The Red Brick's memories live on
The Red Brick Building, a century-old schoolhouse that was considered a landmark of the old Dover Village, was torn down over a period of five days, from Nov. 23 to Nov. 27. This building had been vacant since 2003, and after plans fizzled to transform the building into something useful for the community, the city decided to raze the school. Many residents have negative opinions regarding the tearing down of a local landmark.
“The building holds many memories for a great deal of community members, as well as historical significance for Westlake and the region," said Kim Bonvissuto, Communications Coordinator for the Westlake Schools. "At the same time, you have a segment of the community looking toward the future and the opening of our new middle and high schools [that] sees the Red Brick’s demolition as a necessary step to move forward.”
In 2006, Westlake resident Heather Drago developed the perfect use for the Red Brick Building. She planned to renovate the historic building, and convert it into a center for the arts. The building was an ideal size, and Westlake previously had nothing like it.
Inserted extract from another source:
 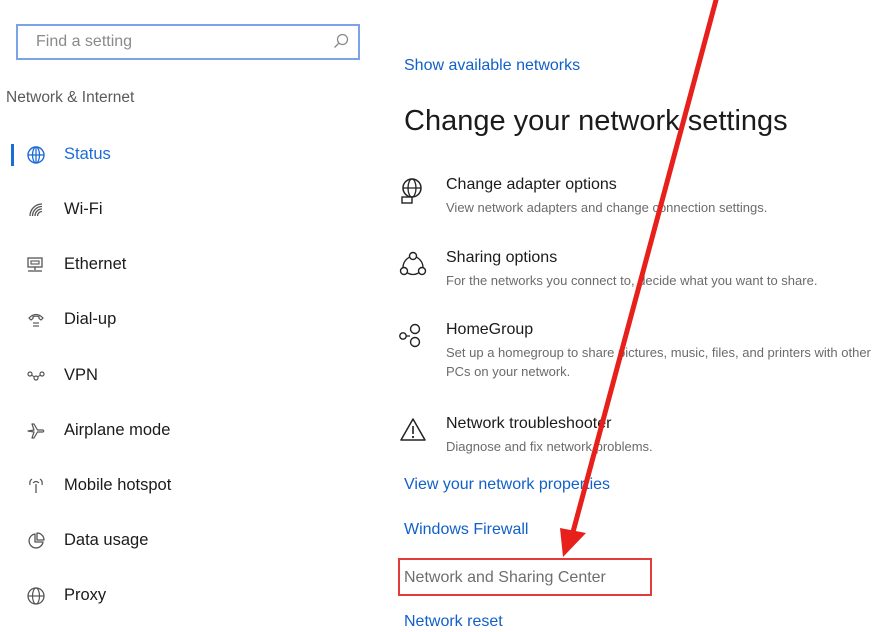 I want to click on option-title: Change adapter options, so click(x=532, y=184).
But the three million dollars that the renovation would cost was never raised, and seeing how the economy had turned, it most likely would not be funded anytime in the near future. Because of this, the city had decided to tear it down.
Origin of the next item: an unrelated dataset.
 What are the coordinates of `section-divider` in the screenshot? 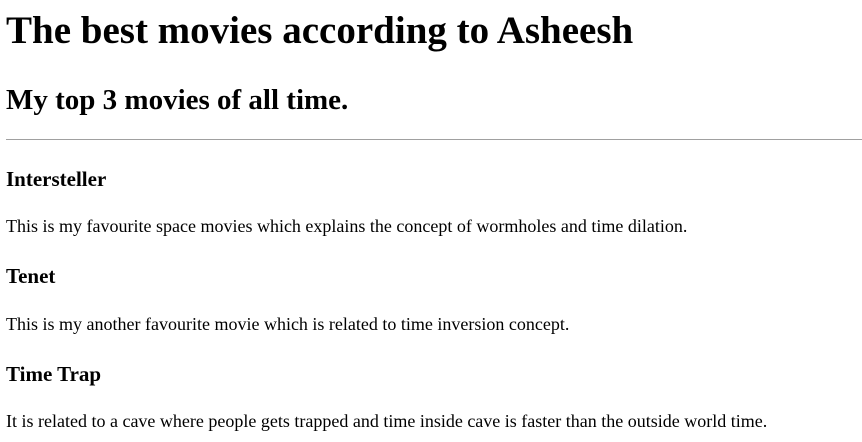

The Red Brick Building was built in 1909 as a high school for the residents of Dover Village, presently Westlake and Bay Village. This building was the first school in the area, and was built on the exact center point of Dover. In 1923, the school became a grade school, and a new high school was built on the site where LBMS currently resides. In 1968, the schoolhouse became Westlake’s Board of Education, and remained so until 2003. Since then, the building has been unoccupied.
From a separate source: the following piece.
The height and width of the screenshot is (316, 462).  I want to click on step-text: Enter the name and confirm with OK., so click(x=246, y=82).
The Red Brick Building may be gone, but the memories will remain forever. The new high school is planning to incorporate the “Public School” stone that used to hang over the door of the Red Brick into the construction of the new building.
The city also offered a brick to every resident who requested one through the schools' website at www.wlake.org.
“I think that people are nostalgic about the past, but also looking toward the future,” said WHS Principal Mr. Freeman.